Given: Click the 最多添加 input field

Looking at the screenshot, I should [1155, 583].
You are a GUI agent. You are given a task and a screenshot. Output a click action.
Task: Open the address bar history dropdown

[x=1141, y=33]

-*-

Begin at the line that has "You are a GUI" and stop at the end of the listing. Write those lines out again, requests included, with every coordinate in the answers lowered by 23.

You are a GUI agent. You are given a task and a screenshot. Output a click action.
Task: Open the address bar history dropdown

[x=1118, y=10]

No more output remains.